## Required task
Reproduce every line of the entries below, the wording included, and shift each coordinate in the answers by adding 84 to it. Leave the pictures out.

(Extracted records)
________________________

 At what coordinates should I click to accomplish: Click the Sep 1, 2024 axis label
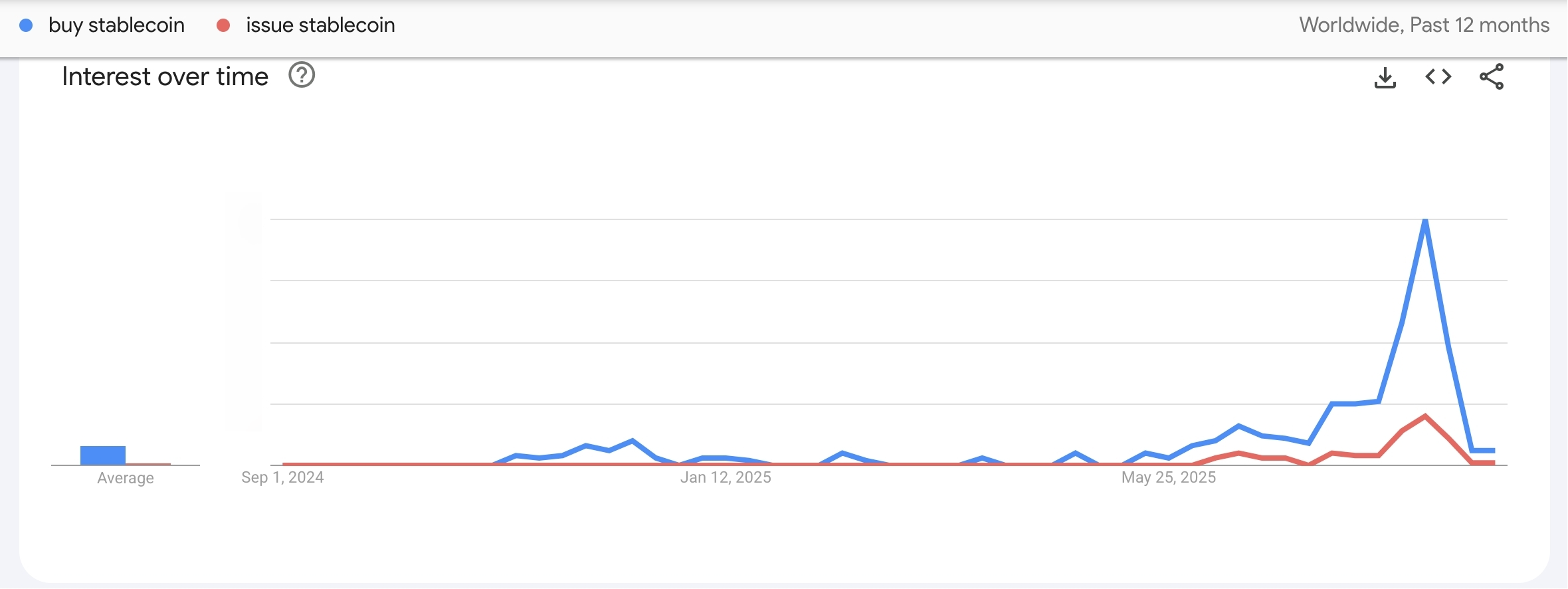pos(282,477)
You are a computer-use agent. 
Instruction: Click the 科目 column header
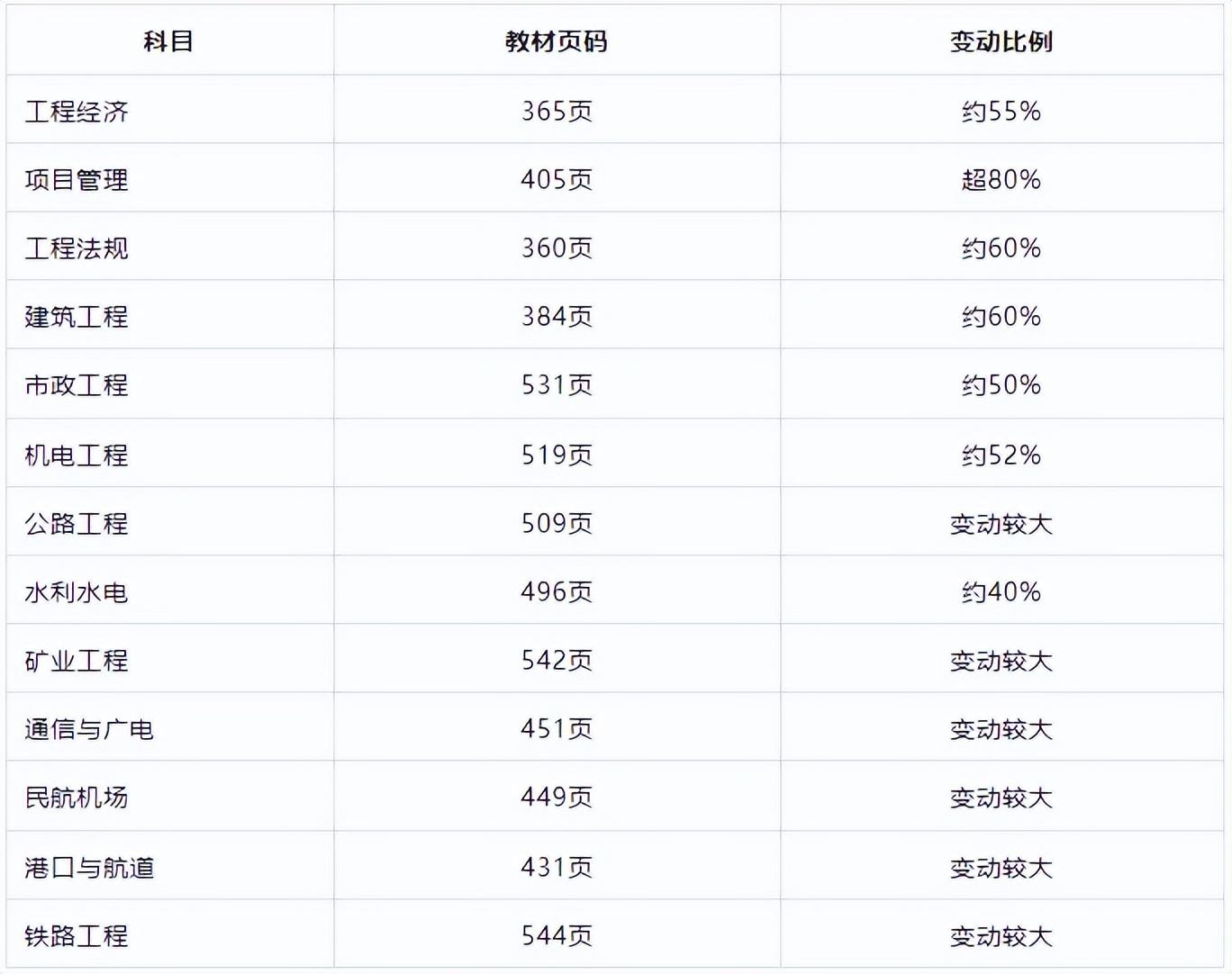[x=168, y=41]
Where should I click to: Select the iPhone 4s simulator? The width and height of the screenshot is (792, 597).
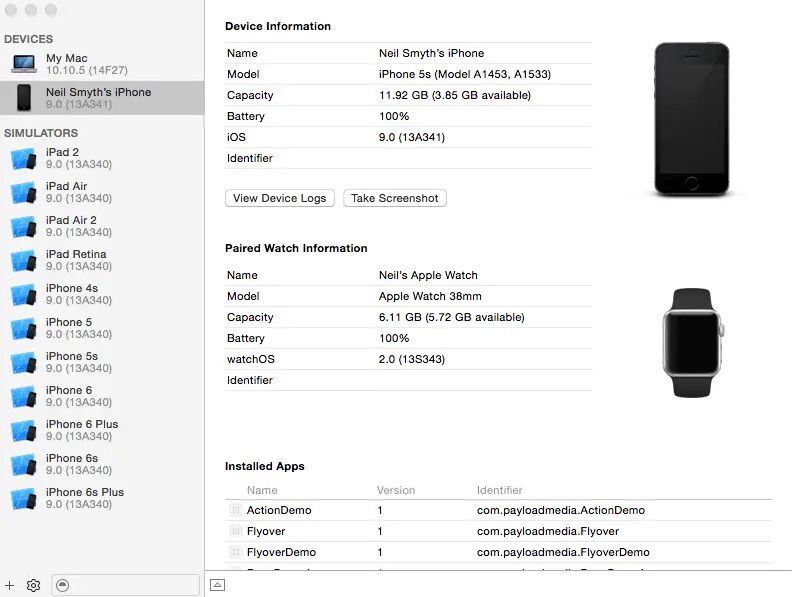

________________________

## Correct answer
 At what coordinates should I click to accomplish: Click the Sep 1, 2024 axis label
pos(366,561)
You are a computer-use agent. 
Instruction: Click the 科目 column header
[x=252, y=125]
Where should I click to: Select the iPhone 4s simulator? The width and height of the screenshot is (792, 597).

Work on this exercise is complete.